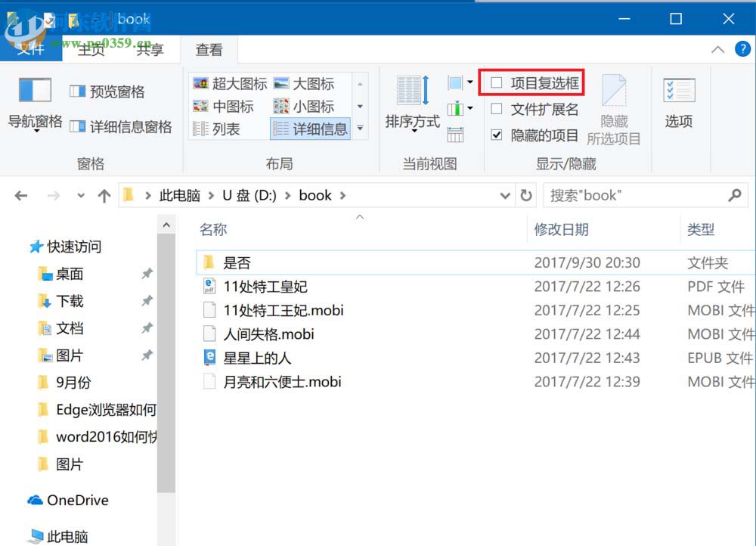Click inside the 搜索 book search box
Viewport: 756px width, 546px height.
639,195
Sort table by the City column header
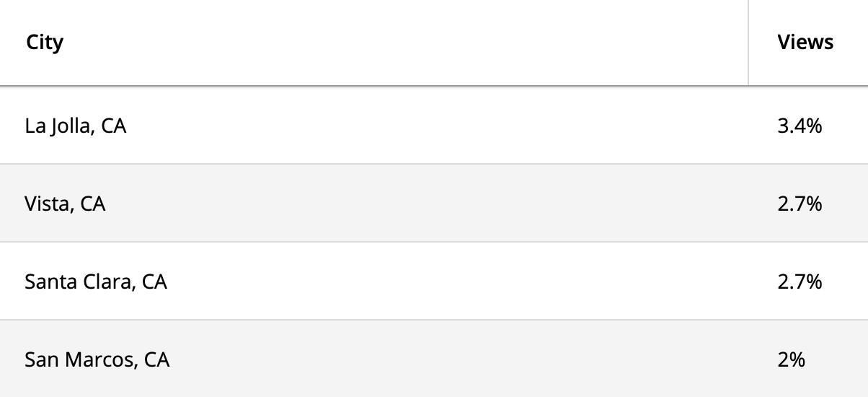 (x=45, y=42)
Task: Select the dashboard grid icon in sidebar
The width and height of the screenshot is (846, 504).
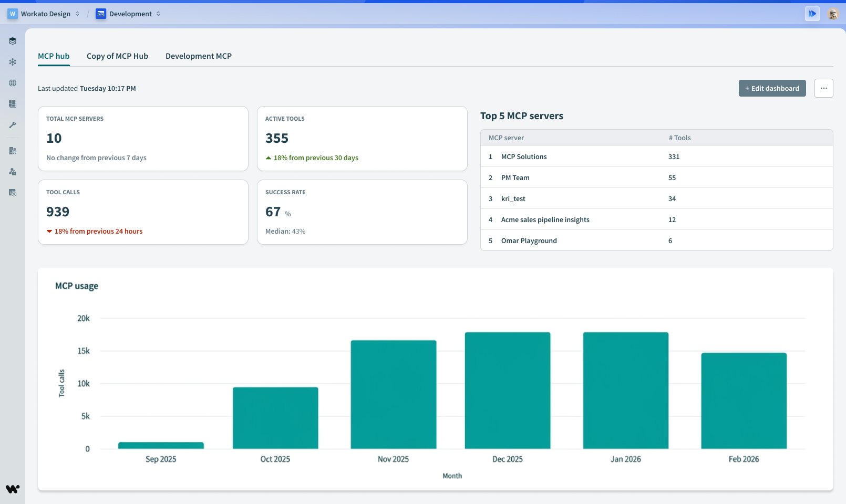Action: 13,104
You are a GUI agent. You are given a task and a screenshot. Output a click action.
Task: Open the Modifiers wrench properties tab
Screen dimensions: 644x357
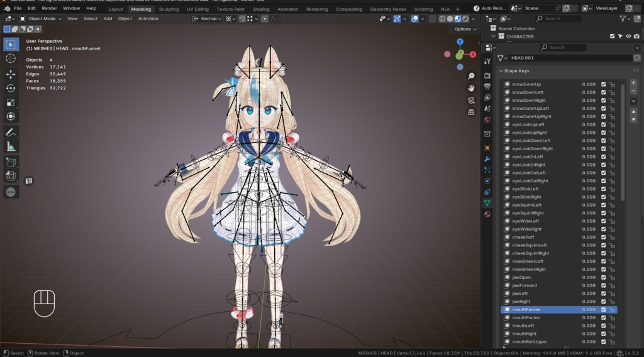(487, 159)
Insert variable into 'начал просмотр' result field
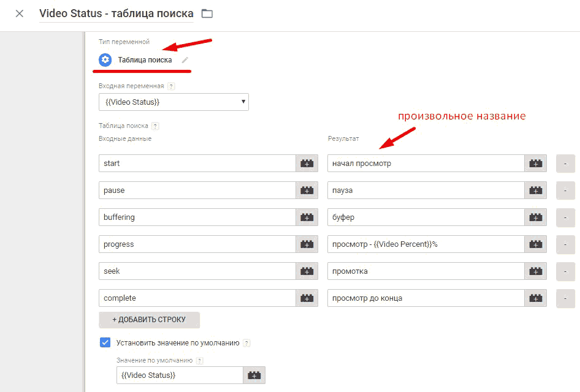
* * * * * * * * *
→ Exercise brief: All lines from the one holding "Sort table by the City column header" through the last line of the material above should be set down exactly, and the pictures should be left out.

→ Final answer:
Sort table by the City column header
 (x=45, y=42)
Task: Select the dashboard grid icon in sidebar
The width and height of the screenshot is (846, 504).
Action: 13,104
You are a GUI agent. You are given a task and a screenshot. Output a click action.
Task: Open the Modifiers wrench properties tab
Screen dimensions: 644x357
(487, 159)
Insert variable into 'начал просмотр' result field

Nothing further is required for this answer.